Information:
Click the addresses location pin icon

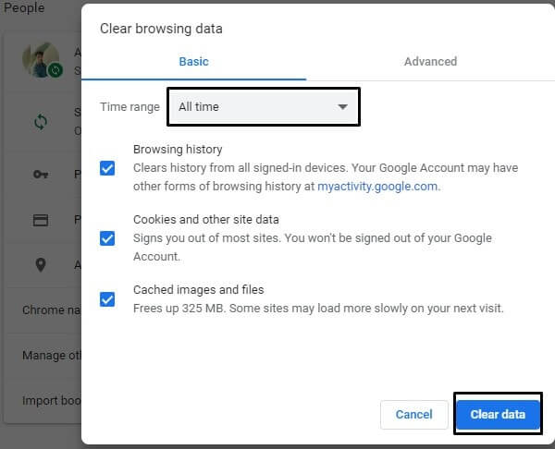point(41,265)
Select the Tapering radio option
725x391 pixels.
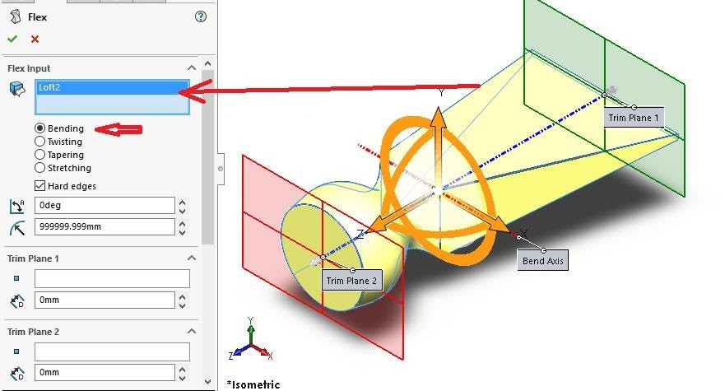pos(40,155)
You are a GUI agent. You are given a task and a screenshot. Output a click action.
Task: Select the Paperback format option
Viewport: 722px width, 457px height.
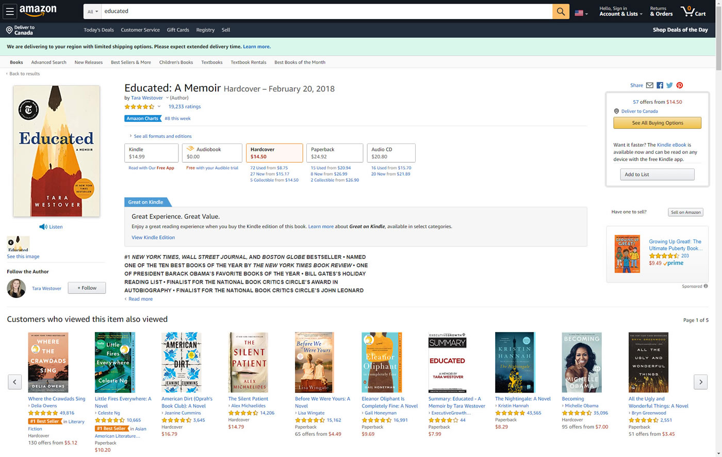pyautogui.click(x=334, y=153)
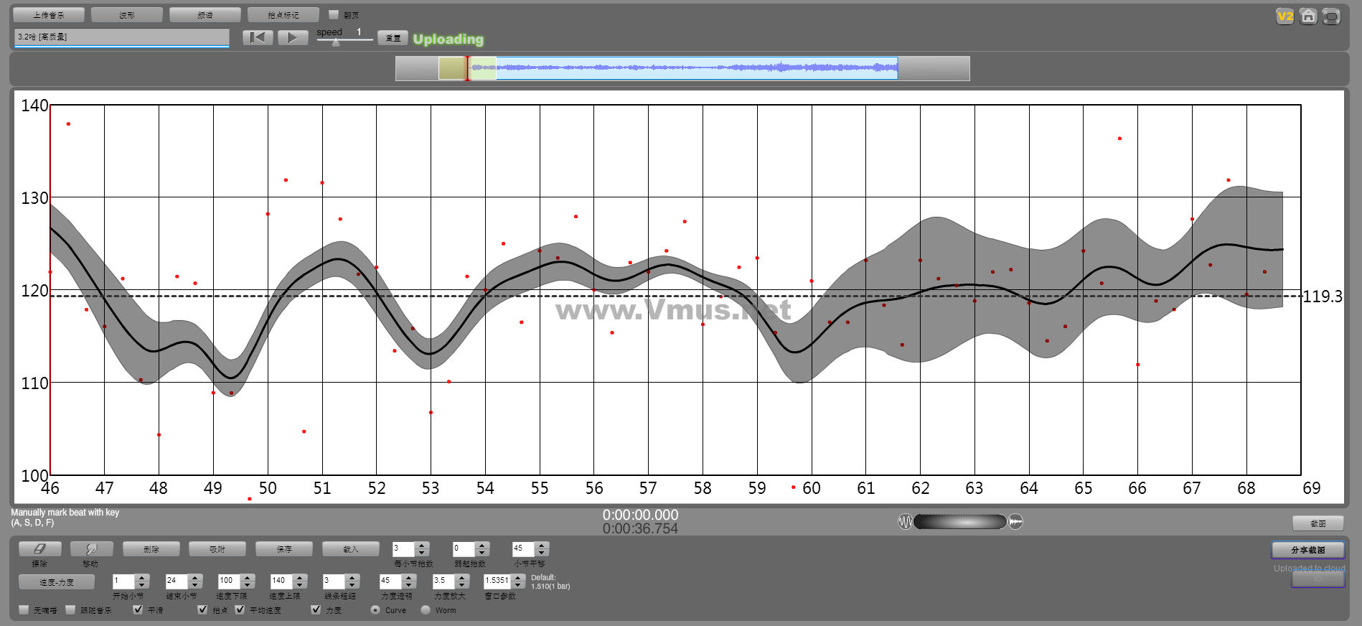This screenshot has height=626, width=1362.
Task: Select the eraser (擦除) tool
Action: point(39,549)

Your instructions: Your task is to reproduce all of the material exactly. The pictures stay out.

Answer below:
Click the addresses location pin icon

point(41,265)
Select the Tapering radio option
725x391 pixels.
pos(40,155)
You are a GUI agent. You are given a task and a screenshot. Output a click action.
Task: Select the Paperback format option
Viewport: 722px width, 457px height.
pyautogui.click(x=334, y=153)
This screenshot has height=626, width=1362.
Task: Select the eraser (擦除) tool
Action: point(39,549)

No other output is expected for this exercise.